The most capable open source AI model with visual capabilities, but there could still be more developers, researchers and startups developing AI agents that can perform useful chores on your computers for you.
The Multimodal Open Language Model, or Molmo, released today by the Allen Institute for AI (Ai2), can both interpret images and converse through a chat interface. This means it can understand a computer screen and potentially help an AI agent perform tasks such as browsing the web, navigating file folders, and drafting documents.
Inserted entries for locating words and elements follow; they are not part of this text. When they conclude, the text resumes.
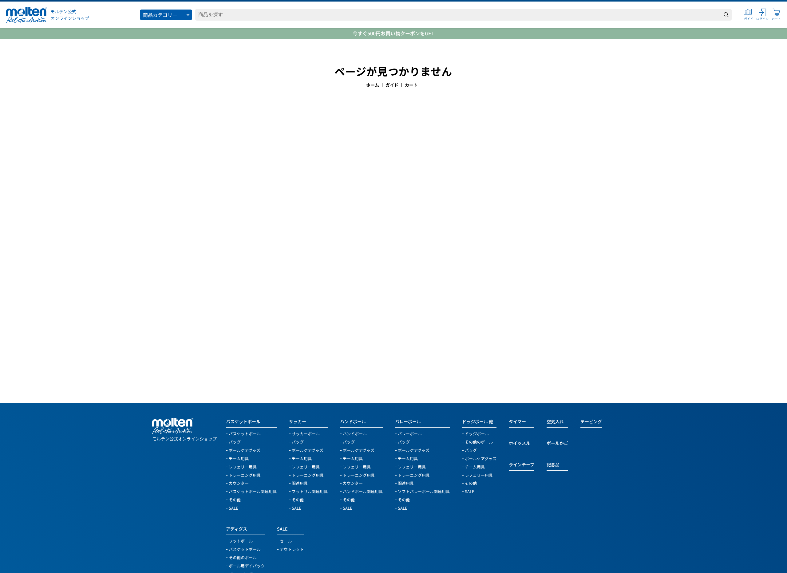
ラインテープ (521, 464)
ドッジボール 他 (477, 421)
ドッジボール (477, 433)
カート (411, 85)
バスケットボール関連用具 (253, 491)
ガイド (392, 85)
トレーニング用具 (245, 474)
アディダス (236, 529)
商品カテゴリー (160, 14)
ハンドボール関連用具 (363, 491)
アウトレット (292, 548)
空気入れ (555, 421)
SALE (233, 507)
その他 (235, 499)
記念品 (553, 464)
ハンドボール (353, 421)
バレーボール (408, 421)
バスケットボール (243, 421)
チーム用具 (239, 458)
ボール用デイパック (247, 565)
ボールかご (557, 443)
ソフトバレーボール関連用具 (424, 491)
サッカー (297, 421)
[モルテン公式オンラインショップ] (26, 15)
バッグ (235, 441)
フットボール (241, 540)
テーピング (591, 421)
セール (286, 540)
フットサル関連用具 (310, 491)
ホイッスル (519, 443)
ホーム (372, 85)
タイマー (517, 421)
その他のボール (479, 441)
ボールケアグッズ (244, 449)
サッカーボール (306, 433)
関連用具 (300, 482)
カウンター (239, 482)
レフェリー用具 (243, 466)
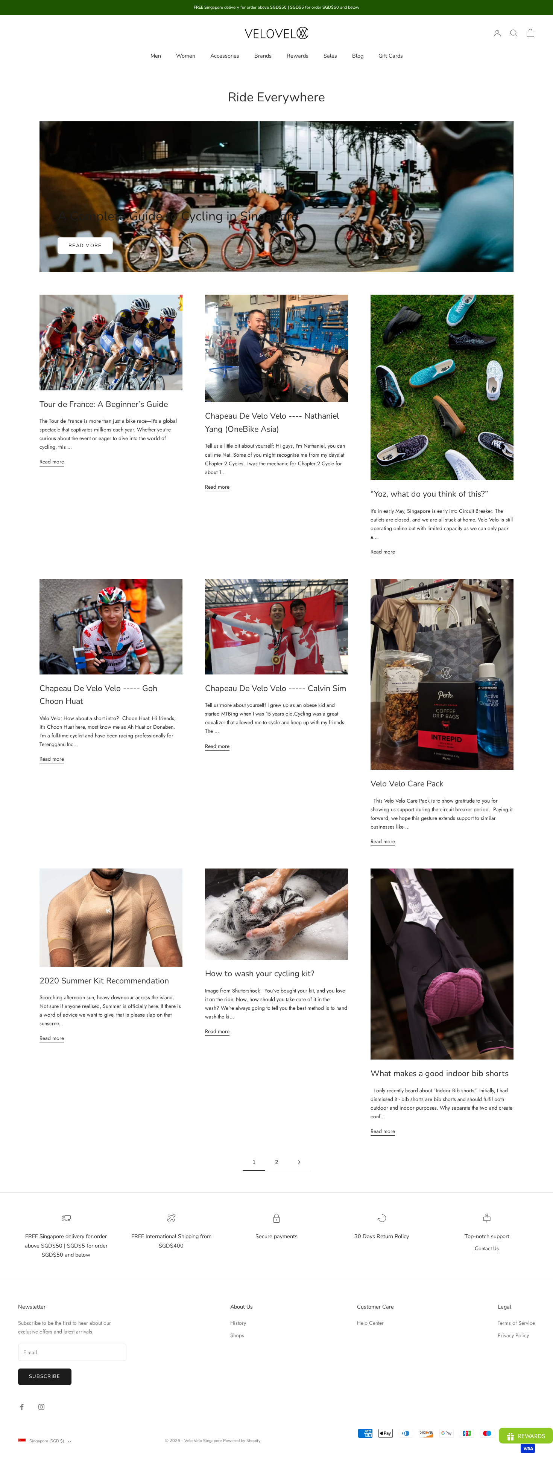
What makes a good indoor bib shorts (440, 1073)
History (238, 1323)
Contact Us (487, 1248)
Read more (85, 245)
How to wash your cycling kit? (259, 973)
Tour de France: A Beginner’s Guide (104, 404)
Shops (237, 1335)
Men (155, 56)
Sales (330, 56)
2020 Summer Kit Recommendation (104, 980)
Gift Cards (390, 56)
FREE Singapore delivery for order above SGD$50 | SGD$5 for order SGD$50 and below (66, 1245)
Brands (263, 56)
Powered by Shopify (242, 1440)
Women (185, 56)
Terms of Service (516, 1323)
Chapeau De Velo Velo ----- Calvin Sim (275, 688)
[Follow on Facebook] (22, 1407)
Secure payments (276, 1236)
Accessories (224, 56)
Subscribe (45, 1376)
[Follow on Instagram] (41, 1407)
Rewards (297, 56)
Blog (357, 56)
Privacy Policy (513, 1335)
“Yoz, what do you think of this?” (429, 494)
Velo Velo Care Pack (407, 783)
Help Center (370, 1323)
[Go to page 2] (299, 1162)
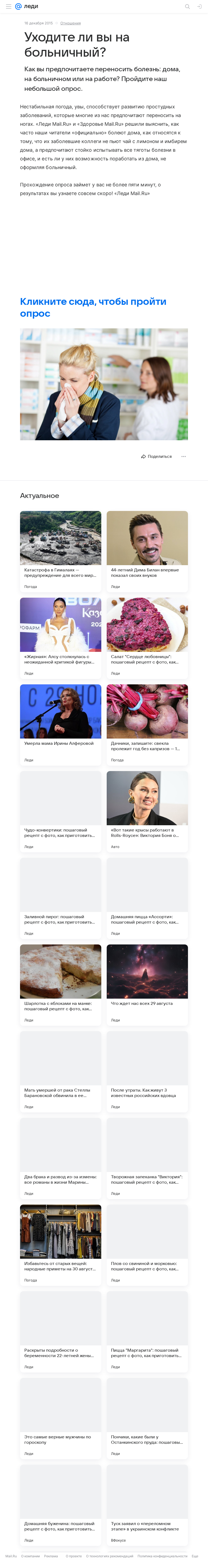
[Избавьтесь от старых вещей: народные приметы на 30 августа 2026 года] (60, 1245)
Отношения (70, 23)
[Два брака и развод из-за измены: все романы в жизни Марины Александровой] (60, 1158)
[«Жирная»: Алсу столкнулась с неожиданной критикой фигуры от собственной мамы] (60, 638)
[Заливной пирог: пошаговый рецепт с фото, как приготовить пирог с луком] (60, 898)
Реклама (51, 1556)
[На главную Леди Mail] (30, 6)
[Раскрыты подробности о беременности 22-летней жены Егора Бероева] (60, 1332)
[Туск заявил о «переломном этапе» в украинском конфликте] (147, 1505)
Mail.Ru (11, 1556)
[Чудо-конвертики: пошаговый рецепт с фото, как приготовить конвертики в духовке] (60, 811)
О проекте (74, 1556)
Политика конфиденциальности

“With this release, many more people can deploy a multimodal model,” said Ali Farhadi, CEO of Ai2, a research organization based in Seattle, Washington, and a computer scientist at the University of Washington. “It should be an enabler for next-generation apps.”
So-called AI agents are widely touted as the next big thing in AI, with OpenAI, Google and others rushing to develop them. Agents have become a buzzword lately, but the big vision is for AI to go far beyond chatting and reliably perform complex and advanced actions on computers when commanded. This possibility has yet to materialize on any scale.
Some powerful AI models already have visual capabilities, including OpenAI's GPT-4, Anthropic's Claude, and Google DeepMind's Gemini. These models can be used to power some experimental AI agents, but they are hidden from view and only accessible through a paid application programming interface (API).
Meta has released a family of AI models called Llama under a license that limits their commercial use, but has yet to offer developers a multimodal version. Meta is expected to announce several new products at today's Connect event, which could include new Llama AI models.
“Having an open source, multimodal model means that any startup or researcher who has an idea can try to make it happen,” says Ofir Press, a postdoc at Princeton University who studies AI agents.
The press says that the fact that Molmo is open source means that developers can more easily tailor their agents to specific tasks, such as working with spreadsheets, by providing additional training data. Models like GPT-4 can only be refined to a limited extent via their APIs, while a fully open model can be extensively customized. “When you have an open source model like that, you have a lot more options,” says Press.
Ai2 today is releasing Molmo in several formats, including a 70 billion parameter model and a 1 billion parameter model small enough to run on a mobile device. The number of parameters of a model refers to the number of units it contains for storing and manipulating data and roughly corresponds to its capabilities.
Ai2 says that despite its relatively small size, Molmo is just as capable as significantly larger commercial models because it is carefully trained on high-quality data. The new model is also completely open source, in the sense that, unlike Meta's Llama, there are no restrictions on its use. Ai2 is also releasing the training data used to create the model, giving researchers more details about how it works.
Releasing powerful models is not without risk. Such models can be more easily adapted for nefarious purposes; For example, we may one day see the rise of malicious AI agents designed to automate the hacking of computer systems.
Ai2's Farhadi says Molmo's efficiency and portability will allow developers to build more powerful software agents that run natively on smartphones and other wearable devices. “The billion-parameter model now performs at the level or in the class of models at least ten times larger,” he says.
However, building useful AI agents may depend on more than just more efficient multimodal models. An important challenge is to make the models work more reliably. This could well require further breakthroughs in AI reasoning capabilities – something OpenAI has attempted to address with its latest model o1, which demonstrates step-by-step reasoning skills. The next step could be to give multimodal models such reasoning skills.
For now, Molmo's release means that AI agents are closer than ever – and could soon even be useful beyond the giants that rule the world of AI.